Personal information
- Date of birth: 11 July 1982 (age 44)
- Place of birth: Sarajevo, SFR Yugoslavia
- Height: 1.83 m (6 ft 0 in)
- Position: Striker

Senior career*
- Years: Team / Apps / (Gls)
- 1999–2000: Rudar Ugljevik
- 2000–2002: Proleter Zrenjanin
- 2002–2003: Rudar Ugljevik / 20 / ( 10)
- 2004: FC Slovácko / 10 / (2)
- 2005–2006: Publikum Celje / 36 / (7)
- 2006: Ceahlăul Piatra Neamţ / 12 / (1)
- 2007: Radnik Bijeljina / 6 / (1)
- 2007–2008: FK Sarajevo / 12 / (0)
- 2008–2010: Modriča / 36 / (13)
- 2010: → Rot Weiss Ahlen (loan) / 7 / (0)
- 2010–2012: Borac Banja Luka / 55 / (10)
- 2012: Sloboda Užice / 12 / (1)
- 2013: Čelik Zenica / 27 / (2)
- 2014: Iraklis Psachna / 5 / (1)
- 2014: Mladost Velika Obarska / 11 / (0)
- 2015–2018: Jedinstvo Brodac / 13 / (9)

International career^{‡}
- 2002–2003: Bosnia and Hrezegovina U21 / 8 / (2)

= Duško Stajić =

Bosnian footballer

 Duško Stajić (Душко Cтajић, born 11 July 1982) is a Bosnian retired professional footballer.

==Club career==
Stajić started his career with FK Rudar Ugljevik moving on to FK Proleter Zrenjanin in the Second League of FR Yugoslavia early in his career, and later played with Publikum Celje in the Slovenian PrvaLiga during the second half of 2004–05 and entire 2005–06 seasons. He played for FK Sarajevo in the Bosnian Premier League during the 2007–08 season. In December 2009, he was linked with a move to SPL sides St Mirren, Falkirk and Hamilton. In February 2010, Stajić left FK Modriča, signing for Rot Weiss Ahlen. On 28 April 2010, Rot-Weiss Ahlen announced they would not sign Stajić permanently following his loan, and that he would return to FK Modriča. In summer 2010, since his club was relegated, he moved to FK Borac Banja Luka in the Premier League of Bosnia and Herzegovina. After a short spell in FK Sloboda Užice, he signed for NK Čelik Zenica.
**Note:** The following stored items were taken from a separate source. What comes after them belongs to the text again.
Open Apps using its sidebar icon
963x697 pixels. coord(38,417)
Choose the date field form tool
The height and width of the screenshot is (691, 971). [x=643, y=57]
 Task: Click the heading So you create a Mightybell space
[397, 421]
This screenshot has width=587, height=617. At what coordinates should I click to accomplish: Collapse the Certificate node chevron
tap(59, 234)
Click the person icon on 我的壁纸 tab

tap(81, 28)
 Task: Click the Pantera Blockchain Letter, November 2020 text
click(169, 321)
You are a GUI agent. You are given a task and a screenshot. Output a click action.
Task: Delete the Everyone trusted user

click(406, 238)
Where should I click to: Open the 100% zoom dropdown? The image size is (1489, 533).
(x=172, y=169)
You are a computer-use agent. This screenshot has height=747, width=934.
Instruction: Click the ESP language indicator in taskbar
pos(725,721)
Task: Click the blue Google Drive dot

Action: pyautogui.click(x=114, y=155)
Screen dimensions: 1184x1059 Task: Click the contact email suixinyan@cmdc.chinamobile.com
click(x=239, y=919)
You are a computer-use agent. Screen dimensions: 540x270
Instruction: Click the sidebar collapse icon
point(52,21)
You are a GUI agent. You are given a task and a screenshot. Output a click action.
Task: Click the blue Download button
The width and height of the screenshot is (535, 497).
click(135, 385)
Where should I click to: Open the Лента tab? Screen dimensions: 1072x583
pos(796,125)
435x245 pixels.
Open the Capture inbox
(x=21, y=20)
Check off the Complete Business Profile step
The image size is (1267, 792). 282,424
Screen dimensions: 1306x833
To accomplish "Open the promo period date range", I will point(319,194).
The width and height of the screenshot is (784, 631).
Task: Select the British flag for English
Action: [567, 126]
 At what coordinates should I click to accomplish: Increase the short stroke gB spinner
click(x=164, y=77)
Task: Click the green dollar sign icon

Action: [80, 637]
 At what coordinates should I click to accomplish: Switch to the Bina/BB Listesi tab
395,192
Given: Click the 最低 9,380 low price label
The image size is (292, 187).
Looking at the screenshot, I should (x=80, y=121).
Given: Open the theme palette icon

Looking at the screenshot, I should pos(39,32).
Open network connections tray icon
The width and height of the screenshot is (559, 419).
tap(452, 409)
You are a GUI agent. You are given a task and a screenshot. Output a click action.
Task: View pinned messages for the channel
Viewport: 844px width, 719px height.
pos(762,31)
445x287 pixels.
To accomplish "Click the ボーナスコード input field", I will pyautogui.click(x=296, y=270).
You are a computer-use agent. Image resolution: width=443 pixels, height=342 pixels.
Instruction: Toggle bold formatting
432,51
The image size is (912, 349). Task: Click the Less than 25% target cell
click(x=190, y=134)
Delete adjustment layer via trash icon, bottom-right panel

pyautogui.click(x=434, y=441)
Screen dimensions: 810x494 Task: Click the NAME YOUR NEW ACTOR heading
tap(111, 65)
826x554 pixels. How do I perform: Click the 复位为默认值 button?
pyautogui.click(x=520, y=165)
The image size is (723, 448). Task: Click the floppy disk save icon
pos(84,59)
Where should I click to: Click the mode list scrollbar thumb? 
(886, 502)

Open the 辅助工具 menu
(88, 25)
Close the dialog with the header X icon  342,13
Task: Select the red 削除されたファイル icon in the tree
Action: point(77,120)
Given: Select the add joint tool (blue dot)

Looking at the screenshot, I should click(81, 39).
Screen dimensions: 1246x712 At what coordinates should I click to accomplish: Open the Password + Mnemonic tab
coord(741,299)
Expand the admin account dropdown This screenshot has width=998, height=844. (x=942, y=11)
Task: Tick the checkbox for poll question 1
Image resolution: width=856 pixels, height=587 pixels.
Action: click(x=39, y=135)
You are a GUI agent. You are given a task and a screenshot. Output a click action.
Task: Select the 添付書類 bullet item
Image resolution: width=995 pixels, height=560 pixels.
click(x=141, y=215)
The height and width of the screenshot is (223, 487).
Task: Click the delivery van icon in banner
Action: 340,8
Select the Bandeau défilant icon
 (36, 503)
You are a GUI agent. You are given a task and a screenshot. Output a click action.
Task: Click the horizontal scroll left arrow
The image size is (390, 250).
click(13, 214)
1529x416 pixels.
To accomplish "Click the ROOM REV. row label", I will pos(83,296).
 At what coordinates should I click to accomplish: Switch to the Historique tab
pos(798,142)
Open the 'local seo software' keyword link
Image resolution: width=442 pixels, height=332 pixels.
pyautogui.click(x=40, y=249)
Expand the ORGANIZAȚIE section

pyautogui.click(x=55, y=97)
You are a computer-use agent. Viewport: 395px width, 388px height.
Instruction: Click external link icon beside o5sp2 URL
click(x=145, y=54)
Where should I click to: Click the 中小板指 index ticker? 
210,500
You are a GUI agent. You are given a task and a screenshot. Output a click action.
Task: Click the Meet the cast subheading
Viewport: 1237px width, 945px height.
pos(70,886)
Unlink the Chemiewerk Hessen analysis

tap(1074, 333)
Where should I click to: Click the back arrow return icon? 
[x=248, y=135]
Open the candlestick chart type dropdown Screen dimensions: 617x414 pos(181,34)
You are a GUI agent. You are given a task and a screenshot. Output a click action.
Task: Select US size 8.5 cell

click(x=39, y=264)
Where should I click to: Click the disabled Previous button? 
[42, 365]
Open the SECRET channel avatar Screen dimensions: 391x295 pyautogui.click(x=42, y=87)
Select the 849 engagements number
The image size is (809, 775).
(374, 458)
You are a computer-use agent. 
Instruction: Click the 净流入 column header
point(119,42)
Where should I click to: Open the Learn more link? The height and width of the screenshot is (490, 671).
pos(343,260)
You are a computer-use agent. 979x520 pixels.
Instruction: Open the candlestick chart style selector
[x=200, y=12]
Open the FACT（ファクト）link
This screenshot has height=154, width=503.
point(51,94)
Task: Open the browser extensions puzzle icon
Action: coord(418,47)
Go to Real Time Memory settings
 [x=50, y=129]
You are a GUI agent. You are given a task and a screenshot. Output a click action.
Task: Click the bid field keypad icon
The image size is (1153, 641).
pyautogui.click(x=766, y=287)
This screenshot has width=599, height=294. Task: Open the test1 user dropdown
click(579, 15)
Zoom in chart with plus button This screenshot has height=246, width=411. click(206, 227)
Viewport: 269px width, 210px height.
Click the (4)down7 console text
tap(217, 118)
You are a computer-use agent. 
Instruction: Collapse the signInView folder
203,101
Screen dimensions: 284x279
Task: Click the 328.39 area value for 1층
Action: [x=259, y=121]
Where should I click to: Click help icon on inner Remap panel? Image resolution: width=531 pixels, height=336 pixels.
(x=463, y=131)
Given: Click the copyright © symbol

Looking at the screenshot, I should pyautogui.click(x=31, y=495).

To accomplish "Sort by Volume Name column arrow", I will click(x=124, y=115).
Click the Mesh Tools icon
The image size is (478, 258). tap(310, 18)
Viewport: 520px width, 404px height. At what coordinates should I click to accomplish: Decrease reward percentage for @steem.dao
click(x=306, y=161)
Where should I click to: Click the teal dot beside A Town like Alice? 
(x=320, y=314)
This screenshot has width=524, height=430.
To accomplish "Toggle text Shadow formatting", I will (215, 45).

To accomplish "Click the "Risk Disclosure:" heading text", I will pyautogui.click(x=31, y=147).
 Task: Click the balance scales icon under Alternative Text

At the second half of the 2013–14 season he had a spell in Greek second-tier side Iraklis Psachna, but in summer 2014 he was back in Bosnia this time to join newly promoted FK Mladost Velika Obarska. However, in the following winter break he left Mladost and joined FK Jedinstvo Brodac playing in the Second League of the Republika Srpska where his goalscoring skills will return by making 9 goals in 13 appearances.

In January 2019 he was snapped up by lower league side Mladost Popovo Polje. He joined Slobodan Starčević' coaching staff at Radnik Bijeljina in November 2019.

==International career==
He was part of the Bosnia and Herzegovina national under-21 football team.